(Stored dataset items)
+++
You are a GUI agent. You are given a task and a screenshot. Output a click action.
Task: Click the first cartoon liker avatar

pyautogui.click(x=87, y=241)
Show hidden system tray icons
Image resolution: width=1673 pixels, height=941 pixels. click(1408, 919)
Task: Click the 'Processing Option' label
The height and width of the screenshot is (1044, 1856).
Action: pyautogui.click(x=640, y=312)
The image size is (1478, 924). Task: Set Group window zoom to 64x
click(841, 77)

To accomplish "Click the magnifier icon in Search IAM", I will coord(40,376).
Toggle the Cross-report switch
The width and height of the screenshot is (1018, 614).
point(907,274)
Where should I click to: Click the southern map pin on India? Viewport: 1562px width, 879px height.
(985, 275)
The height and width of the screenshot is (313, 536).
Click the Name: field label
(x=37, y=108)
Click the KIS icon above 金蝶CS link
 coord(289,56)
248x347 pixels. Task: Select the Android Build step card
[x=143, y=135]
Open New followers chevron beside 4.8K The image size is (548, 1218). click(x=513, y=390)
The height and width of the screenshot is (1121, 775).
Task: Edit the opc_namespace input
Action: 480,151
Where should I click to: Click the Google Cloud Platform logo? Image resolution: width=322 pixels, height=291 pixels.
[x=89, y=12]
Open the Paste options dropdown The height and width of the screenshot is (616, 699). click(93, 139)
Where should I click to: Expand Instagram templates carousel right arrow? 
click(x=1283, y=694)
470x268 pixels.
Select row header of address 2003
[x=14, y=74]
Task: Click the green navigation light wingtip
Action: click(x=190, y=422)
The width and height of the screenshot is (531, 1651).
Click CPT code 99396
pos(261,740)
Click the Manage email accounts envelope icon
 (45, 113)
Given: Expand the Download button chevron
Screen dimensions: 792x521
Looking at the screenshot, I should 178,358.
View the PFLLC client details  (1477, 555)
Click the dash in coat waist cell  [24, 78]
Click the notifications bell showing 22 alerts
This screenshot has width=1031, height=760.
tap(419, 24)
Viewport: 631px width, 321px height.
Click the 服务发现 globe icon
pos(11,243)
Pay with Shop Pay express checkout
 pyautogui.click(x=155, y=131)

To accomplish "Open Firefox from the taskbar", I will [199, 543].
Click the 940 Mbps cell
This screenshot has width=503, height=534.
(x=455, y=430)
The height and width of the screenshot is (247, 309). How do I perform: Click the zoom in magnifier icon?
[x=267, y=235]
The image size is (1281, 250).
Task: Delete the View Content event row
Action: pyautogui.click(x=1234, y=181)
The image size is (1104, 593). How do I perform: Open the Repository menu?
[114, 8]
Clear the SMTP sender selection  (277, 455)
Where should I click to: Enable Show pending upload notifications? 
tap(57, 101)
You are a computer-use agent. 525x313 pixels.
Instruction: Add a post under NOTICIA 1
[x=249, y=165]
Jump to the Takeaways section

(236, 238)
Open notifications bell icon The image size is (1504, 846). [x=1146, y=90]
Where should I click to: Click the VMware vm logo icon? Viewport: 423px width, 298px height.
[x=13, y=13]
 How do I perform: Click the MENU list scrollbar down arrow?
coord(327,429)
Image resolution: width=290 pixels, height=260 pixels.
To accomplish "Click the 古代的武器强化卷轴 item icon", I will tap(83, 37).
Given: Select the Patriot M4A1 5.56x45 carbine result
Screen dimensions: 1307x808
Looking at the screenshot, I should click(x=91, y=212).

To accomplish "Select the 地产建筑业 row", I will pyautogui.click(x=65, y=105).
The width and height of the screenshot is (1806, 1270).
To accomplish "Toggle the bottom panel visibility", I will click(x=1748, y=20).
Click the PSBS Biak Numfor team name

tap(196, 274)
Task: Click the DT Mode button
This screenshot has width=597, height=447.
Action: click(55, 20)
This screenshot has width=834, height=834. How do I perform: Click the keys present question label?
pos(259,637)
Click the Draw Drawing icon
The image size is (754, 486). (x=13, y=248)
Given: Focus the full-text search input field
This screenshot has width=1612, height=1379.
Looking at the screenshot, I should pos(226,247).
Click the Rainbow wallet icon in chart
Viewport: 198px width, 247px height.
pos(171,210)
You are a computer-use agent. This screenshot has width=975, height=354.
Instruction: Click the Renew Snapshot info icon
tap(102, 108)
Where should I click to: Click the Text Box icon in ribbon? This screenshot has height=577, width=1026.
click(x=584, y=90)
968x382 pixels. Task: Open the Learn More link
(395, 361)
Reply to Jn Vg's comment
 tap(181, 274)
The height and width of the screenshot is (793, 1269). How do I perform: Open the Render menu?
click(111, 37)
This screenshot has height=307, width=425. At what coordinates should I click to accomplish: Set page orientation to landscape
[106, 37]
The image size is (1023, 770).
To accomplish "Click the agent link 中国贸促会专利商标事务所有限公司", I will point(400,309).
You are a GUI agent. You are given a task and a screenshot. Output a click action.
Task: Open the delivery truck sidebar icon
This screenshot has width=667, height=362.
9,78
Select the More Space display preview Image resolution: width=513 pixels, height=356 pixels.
+++
> DESCRIPTION OF THE TASK: Rewrite the material above, changing "Where should I click to" to "Where do I click to" in every place it occurs and leaving everything else as it is.

> REPLY:
You are a GUI agent. You are given a task and a screenshot. Output a click action.
Task: Click the first cartoon liker avatar

pyautogui.click(x=87, y=241)
Show hidden system tray icons
Image resolution: width=1673 pixels, height=941 pixels. click(1408, 919)
Task: Click the 'Processing Option' label
The height and width of the screenshot is (1044, 1856).
Action: pyautogui.click(x=640, y=312)
The image size is (1478, 924). Task: Set Group window zoom to 64x
click(841, 77)

To accomplish "Click the magnifier icon in Search IAM", I will coord(40,376).
Toggle the Cross-report switch
The width and height of the screenshot is (1018, 614).
point(907,274)
Where do I click to: Click the southern map pin on India? Viewport: 1562px width, 879px height.
(985, 275)
The height and width of the screenshot is (313, 536).
Click the Name: field label
(x=37, y=108)
Click the KIS icon above 金蝶CS link
 coord(289,56)
248x347 pixels. Task: Select the Android Build step card
[x=143, y=135]
Open New followers chevron beside 4.8K The image size is (548, 1218). click(x=513, y=390)
The height and width of the screenshot is (1121, 775).
Task: Edit the opc_namespace input
Action: 480,151
Where do I click to: Click the Google Cloud Platform logo? Image resolution: width=322 pixels, height=291 pixels.
[x=89, y=12]
Open the Paste options dropdown The height and width of the screenshot is (616, 699). click(93, 139)
Where do I click to: Expand Instagram templates carousel right arrow? 
click(x=1283, y=694)
470x268 pixels.
Select row header of address 2003
[x=14, y=74]
Task: Click the green navigation light wingtip
Action: click(x=190, y=422)
The width and height of the screenshot is (531, 1651).
Click CPT code 99396
pos(261,740)
Click the Manage email accounts envelope icon
 (45, 113)
Given: Expand the Download button chevron
Screen dimensions: 792x521
Looking at the screenshot, I should 178,358.
View the PFLLC client details  (1477, 555)
Click the dash in coat waist cell  [24, 78]
Click the notifications bell showing 22 alerts
This screenshot has width=1031, height=760.
tap(419, 24)
Viewport: 631px width, 321px height.
Click the 服务发现 globe icon
pos(11,243)
Pay with Shop Pay express checkout
 pyautogui.click(x=155, y=131)

To accomplish "Open Firefox from the taskbar", I will [199, 543].
Click the 940 Mbps cell
This screenshot has width=503, height=534.
(x=455, y=430)
The height and width of the screenshot is (247, 309). How do I perform: Click the zoom in magnifier icon?
[x=267, y=235]
The image size is (1281, 250).
Task: Delete the View Content event row
Action: pyautogui.click(x=1234, y=181)
The image size is (1104, 593). How do I perform: Open the Repository menu?
[114, 8]
Clear the SMTP sender selection  (277, 455)
Where do I click to: Enable Show pending upload notifications? 
tap(57, 101)
You are a computer-use agent. 525x313 pixels.
Instruction: Add a post under NOTICIA 1
[x=249, y=165]
Jump to the Takeaways section

(236, 238)
Open notifications bell icon The image size is (1504, 846). [x=1146, y=90]
Where do I click to: Click the VMware vm logo icon? Viewport: 423px width, 298px height.
[x=13, y=13]
 How do I perform: Click the MENU list scrollbar down arrow?
coord(327,429)
Image resolution: width=290 pixels, height=260 pixels.
To accomplish "Click the 古代的武器强化卷轴 item icon", I will tap(83, 37).
Given: Select the Patriot M4A1 5.56x45 carbine result
Screen dimensions: 1307x808
Looking at the screenshot, I should click(x=91, y=212).

To accomplish "Select the 地产建筑业 row", I will pyautogui.click(x=65, y=105).
The width and height of the screenshot is (1806, 1270).
To accomplish "Toggle the bottom panel visibility", I will click(x=1748, y=20).
Click the PSBS Biak Numfor team name

tap(196, 274)
Task: Click the DT Mode button
This screenshot has width=597, height=447.
Action: click(55, 20)
This screenshot has width=834, height=834. How do I perform: Click the keys present question label?
pos(259,637)
Click the Draw Drawing icon
The image size is (754, 486). (x=13, y=248)
Given: Focus the full-text search input field
This screenshot has width=1612, height=1379.
Looking at the screenshot, I should pos(226,247).
Click the Rainbow wallet icon in chart
Viewport: 198px width, 247px height.
pos(171,210)
You are a computer-use agent. This screenshot has width=975, height=354.
Instruction: Click the Renew Snapshot info icon
tap(102, 108)
Where do I click to: Click the Text Box icon in ribbon? This screenshot has height=577, width=1026.
click(x=584, y=90)
968x382 pixels. Task: Open the Learn More link
(395, 361)
Reply to Jn Vg's comment
 tap(181, 274)
The height and width of the screenshot is (793, 1269). How do I perform: Open the Render menu?
click(111, 37)
This screenshot has height=307, width=425. At what coordinates should I click to accomplish: Set page orientation to landscape
[106, 37]
The image size is (1023, 770).
To accomplish "Click the agent link 中国贸促会专利商标事务所有限公司", I will point(400,309).
You are a GUI agent. You are given a task and a screenshot. Output a click action.
Task: Open the delivery truck sidebar icon
This screenshot has width=667, height=362.
9,78
Select the More Space display preview Image resolution: width=513 pixels, height=356 pixels.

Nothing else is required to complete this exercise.